ロジスティクスから見た「失敗の本質」

谷光太郎『ロジスティクスから見た「失敗の本質」 なぜ日本人は兵站が苦手なのか』パンダパブリッシング、2016


最初から電子版だけで出たのかと思ったが、もちろんそんなことはなく、同文書院インターナショナルから1993年に出た『ロジスティクス―戦史に学ぶ物流戦略』の復刻版。今は、出版コストが小さいおかげで、昔の本も復刻できるのだ。ありがたい話。

雑誌連載をそのまま書籍化したもので、戦国時代のことから、太平洋戦争が終わるまでの長い時期を扱う。とはいえ、中心はやはり太平洋戦争時の問題。主に日本とアメリカに焦点が当たっている。

歴史読み物として非常におもしろく、それはこの本が「物語」よりも、数字ベースで叙述しているから。ロジスティクスということなので、輸送、補給、人材養成、兵器生産、組織づくりまで、非常に幅広く扱っている。

南北戦争の時に、北軍の5万人の軍団が一日に必要とした物資が300トンとか、馬が輓馬と駄馬でどのくらい輸送量が違うか、どれだけ食べるか、どの程度の世話を必要とするのか、というようなことから、アメリカと日本の将校養成システムの違い、パイロットがどの程度の期間で育成されていたかということまで、大量に関係書を読み漁らなければ書けないことが多く書かれている。

いくつかは出典がすぐにわかるようなこともあるが、見当がつくのは10分の1以下。雑誌連載の性格上、出典が書かれていないが、巻末に参考文献リストはまとめて載っているから、それを読むしかない。
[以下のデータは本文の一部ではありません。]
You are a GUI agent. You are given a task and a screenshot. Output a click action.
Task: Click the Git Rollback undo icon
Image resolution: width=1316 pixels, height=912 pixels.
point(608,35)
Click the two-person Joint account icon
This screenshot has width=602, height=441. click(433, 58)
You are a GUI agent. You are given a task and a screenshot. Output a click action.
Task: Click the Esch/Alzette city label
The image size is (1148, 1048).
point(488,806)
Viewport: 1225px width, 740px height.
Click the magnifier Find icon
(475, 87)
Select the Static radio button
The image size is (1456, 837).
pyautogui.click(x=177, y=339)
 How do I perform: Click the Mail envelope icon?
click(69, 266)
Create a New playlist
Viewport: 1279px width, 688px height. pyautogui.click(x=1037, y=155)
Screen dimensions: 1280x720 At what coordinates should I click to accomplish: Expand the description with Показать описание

日本は短期戦の計画しか立てられなかったので、それでは太平洋戦争は無理。日露戦争でも、満洲に30万人の軍を展開し、武器と弾薬を輸送できたのは大変。徴集した兵は110万人いた。このうち、9万人近くが死んでいるので、日露戦争でも大被害で、それ以上戦いを続けることはできなかったのは納得。

体系的な本ではないが、その分非常に読みやすい。読んで非常に得をした本。